The Nigerian Electricity Regulatory Commission (NERC) has announced the approval of a 40% increase in the price of single-phase prepaid meters from the previous N58,661.69 to N81,975.16. In the same vein, the price of three-phase smart prepaid meters rose by 31% from N109,684.36 to N143,836.10. This is even as Nigerians continue to encounter difficulty accessing meters.
The review, under the Meter Asset Provider (MAP) and National Mass Metering Regulations (NMMR), was jointly signed by NERC Chairman, Sanusi Garba, and Commissioner, Legal, Licensing and Compliance, Dafe Akpeneye.
Claiming that the new prices will ensure fair and reasonable pricing of the meter to both MAPs and end-use customers, NERC added that it would ensure MAPs recover reasonable costs associated with procurement and maintenance while allowing for viable return on investment.
Stating that the increase took effect from September 6, 2023, the NERC emphasised it would remain in force until amended or revoked by subsequent orders by the commission.
It is indeed surprising that the NERC hiked the price of a product that is not available. This is in addition to the timing, which we feel is not conducive due to the hardship Nigerians are facing following the fuel subsidy removal and other economic policies recently introduced. We, therefore, call on NERC to revert to the old price and work hard to ensure availability of the meters. The pre-paid meters are scarce and when available, are sold at black market rates. Yet, these meters are supposed to be readily available for every home. It beats imagination that Nigerians are facing this ding dong over prepaid meters, which were introduced in 2006 by the then Power Holding Company of Nigeria (PHCN) to abolish meter reading and estimated billing for customers, thereby aiding revenue collection and generation. Sadly, even the privatisation of the DisCos failed to improve the metering situation. Consumers are daily, receiving excuses from the regulator and power network operators. This is despite several deadlines given by the past administration to ensure that all consumers are metered.
The result is that as NOI Polls revealed in the May 2023 report, ownership of fixed pre-paid metering is limited to only 37% of electricity customers. The rest are divided among those who use post-paid meters and those who do not have meters, but simply pay fixed amounts of money for electricity.
And various federal government initiatives have failed to bring succor. For example, the National Mass Metering Programme (NMMP) was launched in 2020 by the federal government to increase Nigeria’s metering rate, eliminate arbitrary estimated billing and strengthen the local meter value chain by increasing local meter manufacturing.

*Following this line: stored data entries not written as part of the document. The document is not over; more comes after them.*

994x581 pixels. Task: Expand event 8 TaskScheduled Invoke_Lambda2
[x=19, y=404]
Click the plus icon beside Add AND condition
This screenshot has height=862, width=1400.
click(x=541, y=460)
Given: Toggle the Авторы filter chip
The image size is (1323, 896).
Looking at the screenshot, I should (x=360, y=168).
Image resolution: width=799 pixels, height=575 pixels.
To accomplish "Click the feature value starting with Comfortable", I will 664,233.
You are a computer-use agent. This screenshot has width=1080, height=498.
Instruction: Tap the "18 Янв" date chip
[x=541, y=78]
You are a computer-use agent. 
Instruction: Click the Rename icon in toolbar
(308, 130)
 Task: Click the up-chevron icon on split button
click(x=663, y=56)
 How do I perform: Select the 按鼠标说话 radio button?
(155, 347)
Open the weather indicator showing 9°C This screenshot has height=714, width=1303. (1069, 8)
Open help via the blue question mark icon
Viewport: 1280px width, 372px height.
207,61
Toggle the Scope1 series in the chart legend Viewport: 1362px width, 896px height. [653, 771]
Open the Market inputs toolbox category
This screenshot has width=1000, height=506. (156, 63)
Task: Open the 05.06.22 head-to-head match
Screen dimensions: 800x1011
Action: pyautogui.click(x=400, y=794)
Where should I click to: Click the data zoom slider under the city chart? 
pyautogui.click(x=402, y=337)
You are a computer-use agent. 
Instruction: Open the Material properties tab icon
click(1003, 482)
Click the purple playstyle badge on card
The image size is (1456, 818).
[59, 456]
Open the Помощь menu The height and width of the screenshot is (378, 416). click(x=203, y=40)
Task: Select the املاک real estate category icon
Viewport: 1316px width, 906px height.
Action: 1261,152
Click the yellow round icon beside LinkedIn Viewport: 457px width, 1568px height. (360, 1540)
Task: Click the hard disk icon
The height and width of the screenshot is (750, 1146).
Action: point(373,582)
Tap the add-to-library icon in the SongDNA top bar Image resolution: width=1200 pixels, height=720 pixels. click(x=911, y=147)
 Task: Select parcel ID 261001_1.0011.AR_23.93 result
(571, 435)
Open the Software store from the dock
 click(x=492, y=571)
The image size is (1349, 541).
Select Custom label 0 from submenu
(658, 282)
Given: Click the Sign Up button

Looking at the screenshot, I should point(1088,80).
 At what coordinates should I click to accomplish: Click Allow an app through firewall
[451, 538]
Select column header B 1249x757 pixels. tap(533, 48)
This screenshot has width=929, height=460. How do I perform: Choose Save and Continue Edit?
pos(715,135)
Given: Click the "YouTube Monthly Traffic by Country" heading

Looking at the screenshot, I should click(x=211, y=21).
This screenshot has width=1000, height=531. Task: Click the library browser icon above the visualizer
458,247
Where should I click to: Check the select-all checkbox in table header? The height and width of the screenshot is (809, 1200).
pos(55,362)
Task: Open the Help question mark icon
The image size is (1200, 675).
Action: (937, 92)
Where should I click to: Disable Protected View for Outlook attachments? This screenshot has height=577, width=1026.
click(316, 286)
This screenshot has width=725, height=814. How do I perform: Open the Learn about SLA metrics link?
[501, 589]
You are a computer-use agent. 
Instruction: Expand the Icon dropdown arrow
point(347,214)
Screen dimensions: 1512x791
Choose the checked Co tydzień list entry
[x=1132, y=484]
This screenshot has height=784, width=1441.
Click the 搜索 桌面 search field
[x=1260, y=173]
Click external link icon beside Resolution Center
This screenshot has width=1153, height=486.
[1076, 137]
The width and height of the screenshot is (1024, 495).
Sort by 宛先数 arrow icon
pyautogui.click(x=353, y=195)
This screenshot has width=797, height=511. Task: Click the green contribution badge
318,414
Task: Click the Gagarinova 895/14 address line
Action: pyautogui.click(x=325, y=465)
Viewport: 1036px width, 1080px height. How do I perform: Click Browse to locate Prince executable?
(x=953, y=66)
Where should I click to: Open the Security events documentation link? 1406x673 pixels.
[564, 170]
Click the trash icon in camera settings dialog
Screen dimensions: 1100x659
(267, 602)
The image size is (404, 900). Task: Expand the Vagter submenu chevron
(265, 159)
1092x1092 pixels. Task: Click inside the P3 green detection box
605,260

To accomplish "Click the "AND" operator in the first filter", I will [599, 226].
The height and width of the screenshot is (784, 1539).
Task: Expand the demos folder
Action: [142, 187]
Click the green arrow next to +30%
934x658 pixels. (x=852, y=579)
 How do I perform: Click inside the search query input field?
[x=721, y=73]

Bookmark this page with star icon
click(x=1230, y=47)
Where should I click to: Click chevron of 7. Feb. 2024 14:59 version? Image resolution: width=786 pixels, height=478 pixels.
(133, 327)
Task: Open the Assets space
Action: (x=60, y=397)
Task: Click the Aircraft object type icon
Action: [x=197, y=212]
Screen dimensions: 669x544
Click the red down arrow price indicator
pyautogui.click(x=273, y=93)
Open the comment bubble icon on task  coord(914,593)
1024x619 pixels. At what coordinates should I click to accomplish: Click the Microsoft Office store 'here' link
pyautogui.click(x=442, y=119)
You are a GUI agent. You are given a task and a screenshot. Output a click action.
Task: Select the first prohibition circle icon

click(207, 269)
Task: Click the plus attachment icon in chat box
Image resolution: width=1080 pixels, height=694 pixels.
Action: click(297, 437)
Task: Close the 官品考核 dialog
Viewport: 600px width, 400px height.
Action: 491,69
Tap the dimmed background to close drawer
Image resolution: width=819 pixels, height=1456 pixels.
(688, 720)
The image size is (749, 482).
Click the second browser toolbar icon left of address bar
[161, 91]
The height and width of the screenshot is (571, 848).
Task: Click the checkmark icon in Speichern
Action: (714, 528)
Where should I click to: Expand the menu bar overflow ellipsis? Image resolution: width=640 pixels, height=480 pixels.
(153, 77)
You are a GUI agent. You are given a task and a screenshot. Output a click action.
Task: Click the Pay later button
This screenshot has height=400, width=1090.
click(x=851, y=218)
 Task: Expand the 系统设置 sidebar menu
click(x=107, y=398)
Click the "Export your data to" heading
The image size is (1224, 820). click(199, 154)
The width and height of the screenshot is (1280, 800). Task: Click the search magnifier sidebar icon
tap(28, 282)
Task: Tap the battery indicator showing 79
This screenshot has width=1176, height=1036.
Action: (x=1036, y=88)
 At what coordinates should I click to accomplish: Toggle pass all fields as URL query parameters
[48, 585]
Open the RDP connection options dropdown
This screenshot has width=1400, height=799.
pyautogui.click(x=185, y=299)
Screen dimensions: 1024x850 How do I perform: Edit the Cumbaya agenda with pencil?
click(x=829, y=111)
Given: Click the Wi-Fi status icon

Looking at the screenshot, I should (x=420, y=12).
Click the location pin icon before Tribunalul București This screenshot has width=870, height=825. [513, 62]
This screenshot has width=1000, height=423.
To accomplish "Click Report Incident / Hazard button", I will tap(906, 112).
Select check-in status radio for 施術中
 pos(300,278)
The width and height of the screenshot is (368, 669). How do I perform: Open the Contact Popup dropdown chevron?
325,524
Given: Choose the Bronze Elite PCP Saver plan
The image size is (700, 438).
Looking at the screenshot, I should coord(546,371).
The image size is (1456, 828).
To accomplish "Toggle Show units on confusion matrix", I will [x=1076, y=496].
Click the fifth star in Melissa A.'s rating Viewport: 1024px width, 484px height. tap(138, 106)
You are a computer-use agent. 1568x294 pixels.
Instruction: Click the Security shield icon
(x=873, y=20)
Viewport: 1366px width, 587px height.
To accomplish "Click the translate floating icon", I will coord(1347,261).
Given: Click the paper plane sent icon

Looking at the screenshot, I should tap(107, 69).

Under the NMMP propelled with Central Bank of Nigeria (CBN) financing support to the DisCos (Downstream) and local meter manufacturers (Upstream), procurement of fully assembled meters from overseas is prohibited except meters imported by Meter Asset Providers (MAP) already in the country as at September 30, 2020 and verified by NERC.
This led to the introduction of Service-Based Tariff (SBT) in the Nigeria Electricity Supply Industry (NESI) effective from 1st September 2020 with increased emphasis on the need to close the metering gap in the NESI. The gap is huge as analysis provided by NERC shows that unmetered customers as well as those with obsolete meters that need to be replaced currently stand at over 10 million, based on recent customer enumeration data.
Despite all these, NMMP has suffered setbacks, leaving millions of electricity customers stuck with “crazy bills’ from DisCos.
The Meter Manufacturers and Assemblers Association of Nigeria (MMAAN), which claims commensurate manufacturing capacity of 4.9 million meters per year, has urged increased intervention in the sector to enhance production.
Daily Trust believes it is time for NERC, CBN and TCN to work in tandem to resolve all issues militating against the smooth operations of NMMP and MAP and make prepaid meters available in homes that need them. The power sector cannot be developed if the issue of meters is not addressed. All stakeholders must look into this issue with a view to addressing it once and for all. It is very discouraging that consumers struggle so hard to have the meters. Even the alleged corruption in the system will be minimised if all homes are metered as it will take care of the issue of payment for electricity.
What we expect operators to do at this point is to concentrate on making the meters available instead of hiking costs, which could make customers shun procurement of the meters and become a disincentive to promoting its penetration. Ensuring all homes and offices are metered is the way to go and all hands must be on deck to fast track the process. Towards this, NERC should rise up to its mandate.